Work to complete ▸
**1.** Decide whether each statement agrees with the exhaust temperature thread, answering yes or no and quoting the deciding words: (a) The generator's engine has six cylinders. (b) The high exhaust temperature occurs on only one cylinder. (c) The fouled nozzle ring problem one poster describes occurred on a Daihatsu engine.
**2.** According to the exhaust temperature thread, at what load do the exhaust temperatures reach 400 degrees Celsius?

# high exhaust temperature on diesel engine



## roliesguerra

good day sirs,

is there anyone here can help me how to rectify my problem regarding my marine diesel generator which is having high exhaust temperature on all cylinder (six cylinder daihatsu) we made alot of experiment but still the exhaust temp is still high at 220 kw load the exhaust temperature are 400 degrees celcius.



thanks


----------



## Basil

I'm not a diesel specialist but:

Leaking exhaust valve seats.
Worn injectors.
Air filters clogged.
Valve timing.
Is it running on Heavy Fuel Oil?


----------



## paulm

Do you know what the air inlet temperature is, what is the max rated load for the engine


----------



## funnelstays

Is the engine turbocharged,if it is check the inlet and outlet exhaust temperature
had the same problem on a Wårtsilla due to fouled nozzle ring because of incorrect mantenance and lack of turbocharger cleaning.


----------



## Satanic Mechanic

It's common across the cylinders , if it's turbocharged make a beeline for that.

Please send details of engine,


----------



## Tony Morris

funnelstays said:


> Is the engine turbocharged,if it is check the inlet and outlet exhaust temperature
> had the same problem on a Wårtsilla due to fouled nozzle ring because of incorrect mantenance and lack of turbocharger cleaning.


Hi Willie,

I agee with you this is the most probable cause.

Happy Xmas,

Tony


----------



## Varley

Does the current match the KW reading (W= Root 3 VI Cos Phi)? 

Ammeter is simple and most likely to read correctly, especially if any switchboard instrument transformers have been renewed, although translation to power will be less accurate.

Source data ▸
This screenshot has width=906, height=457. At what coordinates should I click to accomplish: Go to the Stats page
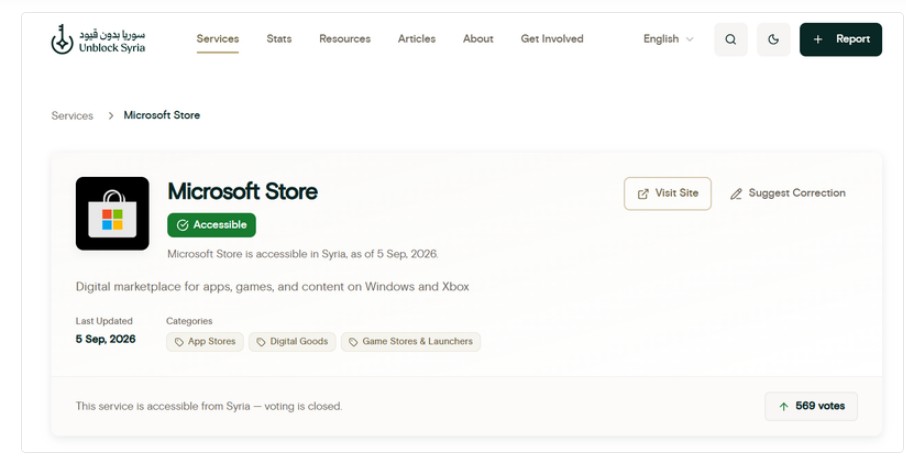279,39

Solutions to each task ▸
**1.**
(a) Yes: "six cylinder daihatsu"
(b) No: "high exhaust temperature on all cylinder"
(c) No: "had the same problem on a Wårtsilla due to fouled nozzle ring"

**2.** At a 220 kW load.